[MATERIALS PROVIDED — start]
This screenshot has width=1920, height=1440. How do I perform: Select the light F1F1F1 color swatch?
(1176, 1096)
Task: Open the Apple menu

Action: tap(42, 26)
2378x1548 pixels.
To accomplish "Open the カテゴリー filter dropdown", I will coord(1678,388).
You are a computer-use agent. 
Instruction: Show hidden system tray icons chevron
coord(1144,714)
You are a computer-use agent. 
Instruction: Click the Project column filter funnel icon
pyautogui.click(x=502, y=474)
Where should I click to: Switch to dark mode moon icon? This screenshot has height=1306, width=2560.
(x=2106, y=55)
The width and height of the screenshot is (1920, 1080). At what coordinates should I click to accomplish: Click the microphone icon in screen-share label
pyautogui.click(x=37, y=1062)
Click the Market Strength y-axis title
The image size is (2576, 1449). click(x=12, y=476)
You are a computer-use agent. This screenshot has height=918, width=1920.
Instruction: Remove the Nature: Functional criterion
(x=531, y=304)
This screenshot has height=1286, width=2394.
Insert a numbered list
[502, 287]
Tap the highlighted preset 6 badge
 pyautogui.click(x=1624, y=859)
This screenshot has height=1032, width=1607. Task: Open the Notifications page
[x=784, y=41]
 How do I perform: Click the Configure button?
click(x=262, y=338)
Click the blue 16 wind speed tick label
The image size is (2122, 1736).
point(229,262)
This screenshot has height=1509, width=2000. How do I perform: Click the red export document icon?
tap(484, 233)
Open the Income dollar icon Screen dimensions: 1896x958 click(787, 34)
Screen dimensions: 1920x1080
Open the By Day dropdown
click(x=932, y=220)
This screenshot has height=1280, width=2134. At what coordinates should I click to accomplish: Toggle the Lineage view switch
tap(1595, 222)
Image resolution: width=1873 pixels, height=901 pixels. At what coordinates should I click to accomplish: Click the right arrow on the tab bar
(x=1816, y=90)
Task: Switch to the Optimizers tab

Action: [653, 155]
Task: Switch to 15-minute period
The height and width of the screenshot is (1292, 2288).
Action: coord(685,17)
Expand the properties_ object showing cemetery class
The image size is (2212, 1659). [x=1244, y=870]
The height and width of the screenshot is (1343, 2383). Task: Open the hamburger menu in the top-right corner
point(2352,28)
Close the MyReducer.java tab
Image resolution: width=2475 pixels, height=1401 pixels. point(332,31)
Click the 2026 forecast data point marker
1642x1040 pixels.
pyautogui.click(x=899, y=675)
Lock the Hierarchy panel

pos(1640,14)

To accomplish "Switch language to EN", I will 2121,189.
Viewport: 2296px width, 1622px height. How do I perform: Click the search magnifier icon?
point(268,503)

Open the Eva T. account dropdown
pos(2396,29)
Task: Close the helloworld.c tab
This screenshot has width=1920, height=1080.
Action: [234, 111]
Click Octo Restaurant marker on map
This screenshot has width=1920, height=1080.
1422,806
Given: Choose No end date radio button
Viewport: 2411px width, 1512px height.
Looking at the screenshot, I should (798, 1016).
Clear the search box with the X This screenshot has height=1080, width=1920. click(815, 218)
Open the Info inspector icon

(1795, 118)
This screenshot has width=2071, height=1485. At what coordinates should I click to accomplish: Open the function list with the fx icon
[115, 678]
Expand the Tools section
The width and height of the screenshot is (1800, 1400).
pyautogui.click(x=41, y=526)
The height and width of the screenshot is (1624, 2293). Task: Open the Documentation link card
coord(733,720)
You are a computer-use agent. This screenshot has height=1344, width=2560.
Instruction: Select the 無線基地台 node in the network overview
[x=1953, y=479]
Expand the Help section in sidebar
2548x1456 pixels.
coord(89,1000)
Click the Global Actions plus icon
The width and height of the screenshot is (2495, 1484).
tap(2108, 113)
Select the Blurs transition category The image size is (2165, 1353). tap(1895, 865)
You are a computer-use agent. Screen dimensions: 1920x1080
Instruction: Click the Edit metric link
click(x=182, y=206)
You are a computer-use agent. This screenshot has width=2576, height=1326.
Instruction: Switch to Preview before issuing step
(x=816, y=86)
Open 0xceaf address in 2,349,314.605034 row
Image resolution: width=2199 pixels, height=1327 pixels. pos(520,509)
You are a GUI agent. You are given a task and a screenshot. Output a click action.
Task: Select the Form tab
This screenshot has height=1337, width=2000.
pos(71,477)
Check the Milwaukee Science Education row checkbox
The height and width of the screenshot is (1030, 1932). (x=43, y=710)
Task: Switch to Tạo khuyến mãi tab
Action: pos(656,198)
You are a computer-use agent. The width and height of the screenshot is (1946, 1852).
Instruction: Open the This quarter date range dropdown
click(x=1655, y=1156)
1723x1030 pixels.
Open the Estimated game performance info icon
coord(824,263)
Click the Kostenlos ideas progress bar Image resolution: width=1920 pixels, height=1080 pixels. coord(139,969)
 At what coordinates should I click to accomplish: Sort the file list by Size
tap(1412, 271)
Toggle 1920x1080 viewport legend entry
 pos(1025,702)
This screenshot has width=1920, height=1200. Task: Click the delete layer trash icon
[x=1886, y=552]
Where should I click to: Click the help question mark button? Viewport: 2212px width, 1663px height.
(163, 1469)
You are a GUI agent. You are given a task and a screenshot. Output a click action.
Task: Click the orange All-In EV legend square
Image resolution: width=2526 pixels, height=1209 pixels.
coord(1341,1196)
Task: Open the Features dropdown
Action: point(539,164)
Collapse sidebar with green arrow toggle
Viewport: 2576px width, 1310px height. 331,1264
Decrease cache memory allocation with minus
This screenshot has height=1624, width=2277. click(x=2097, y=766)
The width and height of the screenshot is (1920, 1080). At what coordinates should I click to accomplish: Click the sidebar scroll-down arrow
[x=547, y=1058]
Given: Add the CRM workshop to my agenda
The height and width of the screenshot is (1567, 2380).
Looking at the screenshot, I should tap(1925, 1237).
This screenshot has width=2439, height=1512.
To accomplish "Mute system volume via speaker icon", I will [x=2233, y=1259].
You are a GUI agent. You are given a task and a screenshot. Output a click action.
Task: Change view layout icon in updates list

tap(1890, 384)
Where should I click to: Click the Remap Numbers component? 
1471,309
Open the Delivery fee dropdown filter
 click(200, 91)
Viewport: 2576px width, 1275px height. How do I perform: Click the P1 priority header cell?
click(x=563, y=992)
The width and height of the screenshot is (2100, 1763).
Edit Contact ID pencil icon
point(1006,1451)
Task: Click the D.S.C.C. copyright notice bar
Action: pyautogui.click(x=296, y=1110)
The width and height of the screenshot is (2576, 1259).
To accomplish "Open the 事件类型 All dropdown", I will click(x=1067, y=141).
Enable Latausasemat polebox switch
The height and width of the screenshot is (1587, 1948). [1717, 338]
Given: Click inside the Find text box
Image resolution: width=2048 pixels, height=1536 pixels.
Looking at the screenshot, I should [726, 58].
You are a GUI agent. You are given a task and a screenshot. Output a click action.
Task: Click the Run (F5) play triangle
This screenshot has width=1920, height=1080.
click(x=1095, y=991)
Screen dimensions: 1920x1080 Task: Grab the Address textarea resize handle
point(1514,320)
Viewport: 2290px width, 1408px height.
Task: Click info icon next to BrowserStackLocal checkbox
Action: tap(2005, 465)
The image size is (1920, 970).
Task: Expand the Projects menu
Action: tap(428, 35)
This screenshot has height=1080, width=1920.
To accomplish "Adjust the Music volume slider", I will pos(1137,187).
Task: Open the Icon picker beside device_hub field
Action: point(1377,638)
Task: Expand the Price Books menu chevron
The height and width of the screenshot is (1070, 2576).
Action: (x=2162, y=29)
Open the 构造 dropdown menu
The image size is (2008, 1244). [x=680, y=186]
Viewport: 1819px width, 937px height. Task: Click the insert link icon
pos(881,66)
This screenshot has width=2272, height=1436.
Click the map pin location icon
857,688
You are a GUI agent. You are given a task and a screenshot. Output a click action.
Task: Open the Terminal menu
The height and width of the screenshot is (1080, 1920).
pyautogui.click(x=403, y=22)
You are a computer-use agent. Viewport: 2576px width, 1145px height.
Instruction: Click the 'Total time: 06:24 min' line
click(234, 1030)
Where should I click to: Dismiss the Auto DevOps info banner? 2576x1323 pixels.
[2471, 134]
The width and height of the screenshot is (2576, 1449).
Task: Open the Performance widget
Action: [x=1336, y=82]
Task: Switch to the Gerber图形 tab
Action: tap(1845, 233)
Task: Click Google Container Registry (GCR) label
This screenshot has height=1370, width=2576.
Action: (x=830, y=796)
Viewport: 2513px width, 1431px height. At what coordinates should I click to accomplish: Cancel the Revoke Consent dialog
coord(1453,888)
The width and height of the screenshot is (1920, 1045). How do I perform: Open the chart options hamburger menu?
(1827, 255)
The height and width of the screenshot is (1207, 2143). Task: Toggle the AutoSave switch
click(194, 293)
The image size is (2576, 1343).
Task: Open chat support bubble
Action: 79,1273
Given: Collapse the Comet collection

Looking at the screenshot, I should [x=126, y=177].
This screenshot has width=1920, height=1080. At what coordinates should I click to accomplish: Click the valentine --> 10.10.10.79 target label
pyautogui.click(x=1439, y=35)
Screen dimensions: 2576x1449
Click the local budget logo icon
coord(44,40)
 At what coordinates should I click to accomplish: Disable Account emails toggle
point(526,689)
[MATERIALS PROVIDED — finish]
WORK TO BE COMPLETED | Could you return all lines from the records that include the word "computer"?

ANSWER TO THIS PROBLEM |
You are a computer-use agent. 
You are a computer-use agent. 
You are a computer-use agent. This screenshot has height=918, width=1920.
You are a computer-use agent. This screenshot has height=1344, width=2560.
You are a computer-use agent. Screen dimensions: 1920x1080
You are a computer-use agent. This screenshot has width=2576, height=1326.
You are a computer-use agent. The width and height of the screenshot is (1946, 1852).
You are a computer-use agent. Viewport: 2576px width, 1145px height.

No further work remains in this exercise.